# Requirement 1
In the review of Me and Earl below, rewrite the passage starting with "I don’t wanna" and going on through "not the negatives.", swapping "tidier" for "cleaner".
# Requirement 2
Pick up the review of Me and Earl below where it stops, and keep it going.

# Extract provided
Content starts
I don’t wanna be too hard. Me and Earl could have been a tidier, neater, and deeper film, but it is very effective considering its proudly disaffected-protagonist, whose mindset dominates the proceedings early on. If you can’t tell from the whole It’s nice to be important, but it’s important to be nice tie-in, what will stick with you about this movie is not the negatives.

Content
Surprisingly-clean for an indie with teenage protagonists, Me and Earl doesn’t have any nudity or sexuality (though there are some spoken sexual references). There is a fair amount of swearing, including a big F-bomb, and our titular characters have a scene where they’re stoned, but, otherwise, this movie is minimally-offensive. Well…the movie does come with the “is it right for people suffering a terminal illness to thinking about giving up when people care about them” angle that could spark some conversation and debate. It's not an easy idea, as explored in the aforementioned lengthy argument between Rachel and Greg. The movie doesn't preach, but it will definitely get audience members thinking about their own opinions regarding "quality of life" and such.
Content ends
# Data section
Content starts
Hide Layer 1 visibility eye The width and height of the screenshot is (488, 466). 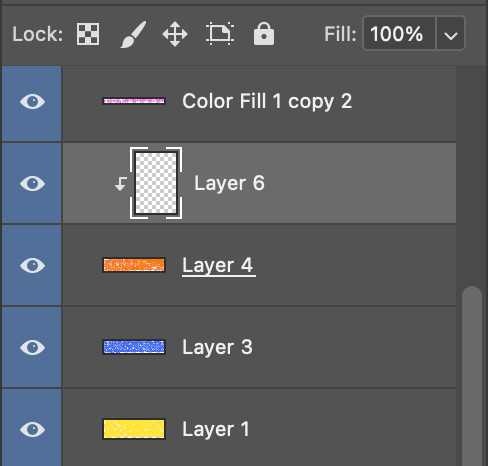(32, 429)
Content ends
# Answer section 1
I don’t wanna be too hard. Me and Earl could have been a cleaner, neater, and deeper film, but it is very effective considering its proudly disaffected-protagonist, whose mindset dominates the proceedings early on. If you can’t tell from the whole It’s nice to be important, but it’s important to be nice tie-in, what will stick with you about this movie is not the negatives.

# Answer section 2
Bottom Line
Like its slightly-morbid but undeniably-catchy title, Me and Earl and the Dying Girl is a quirky but undeniably-likable little movie. A winner of a couple big awards for Drama at this year’s Sundance Film Festival, this is a movie about a main character with cancer that is not a tearjerker teen romance but does remind you how you can affect someone’s life—even if you don’t feel like you matter that much—by being there when they need someone. Shoot, it reminds you how much you mean to someone even if they’re not sick, and the stakes aren’t that high, if you just give them your time and attention. Insightful, sometimes laugh-out-loud funny, and fronted by three great performances from little-known lead actors, this is a Little Engine That Could kind of movie that makes you want to be a better person.

Me and Earl and the Dying Girl (2015)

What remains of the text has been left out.